I have a love-hate relationship with liquidity-based explanations for risk-asset behavior.
It’s self-evidently the case that central bank liquidity provision post-GFC contributed mightily to risk-asset performance. And it’s not a coincidence that the world tends to be a friendlier place when the dollar’s on the back foot (dollar weakness is liquidity-positive globally).
That said, it (too) often feels as though market participants and strategists lean lazily into the top-down liquidity narrative to explain rallies (or selloffs) so they don’t have to bother with dynamics they aren’t comfortable with or don’t understand (e.g., dynamics related to modern market structure and the feedback loop between bottom-up liquidity, volatility and systematic flows).

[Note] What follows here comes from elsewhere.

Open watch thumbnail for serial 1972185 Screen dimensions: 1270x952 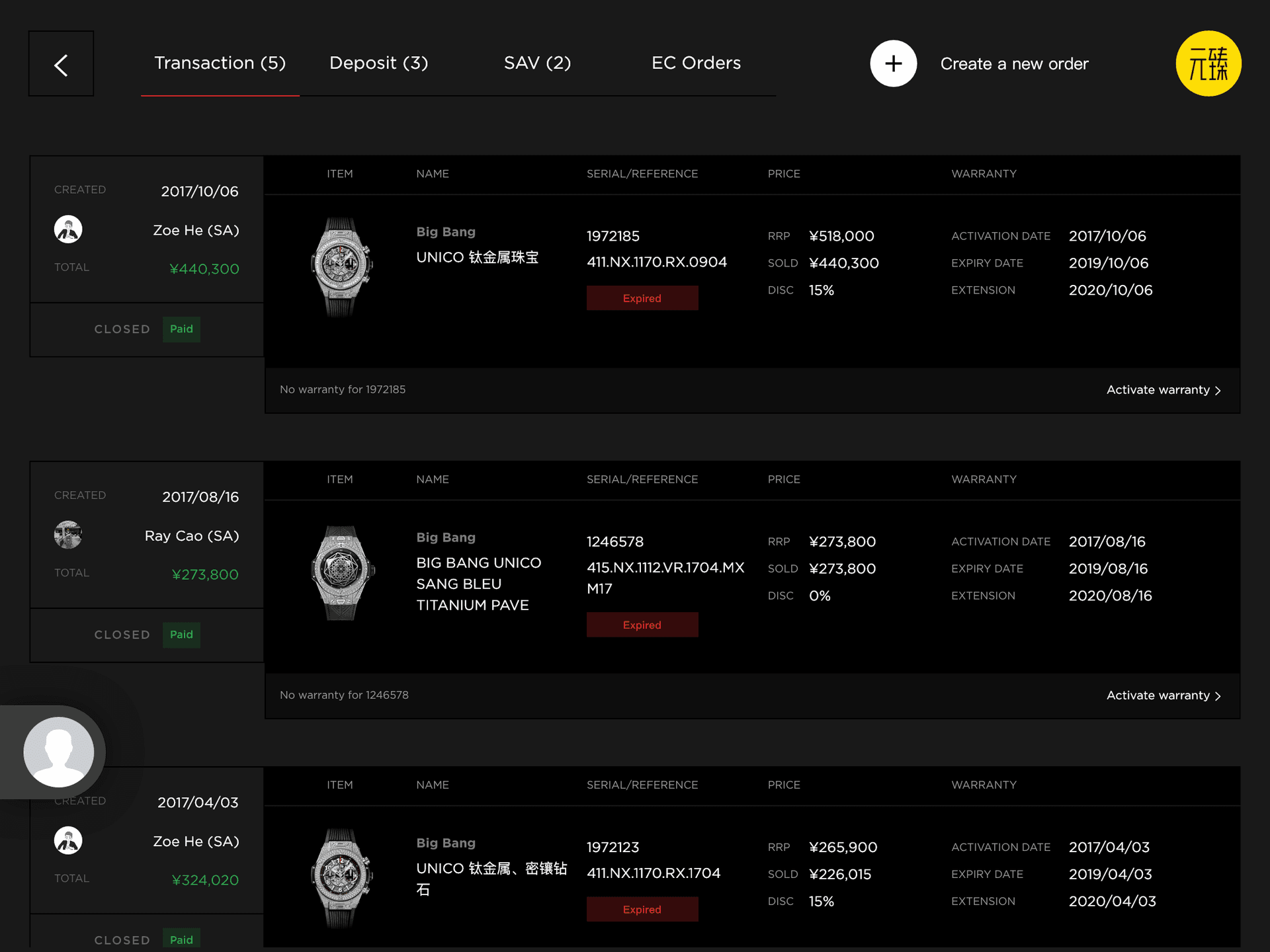pyautogui.click(x=341, y=267)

So, while I’m a sucker for a good top-down liquidity narrative, over the years I’ve come to believe the ebb and flow of… well, of flows, and the nexus between volatility and modern market structure is far superior when it comes to explaining the price action, certainly over near-term horizons, but even over one-, two- and three-month horizons as well.
With that in mind, Morgan Stanley’s Mike Wilson on Monday suggested recent risk-asset buoyancy was attributable first to Trump trades but secondarily to top-down liquidity. The updated chart below is familiar to anyone who follows Mike’s notes.
That’s his global liquidity monitor, and it’s as good as any other, I suppose.
As you can see, liquidity contracted 5% on a YoY basis in and around September / October of 2022. That, you’ll recall, was a rough stretch. The “dollar wrecking ball” dynamic was in full effect, the gilt crisis was raging in the UK and US equities were in the process of bottoming for the cycle.
Editorializing around the most recent upturn illustrated by the second red arrow in the bottom pane, Wilson wrote that, “In addition to more dovish monetary policy from the Fed and other central banks, we have seen a [$4 trillion] rise in global Money Supply (M2) in US Dollars, which equates to 18% growth on an annualized basis.”
“This surge in global money supply growth has been driven by an outright expansion in M1 in China and Japan, as well as a weaker dollar through the end of September,” he went on, adding that “the recent strength in the US dollar may slow the pace of this money supply growth in the near-term and is an important variable to monitor going forward.”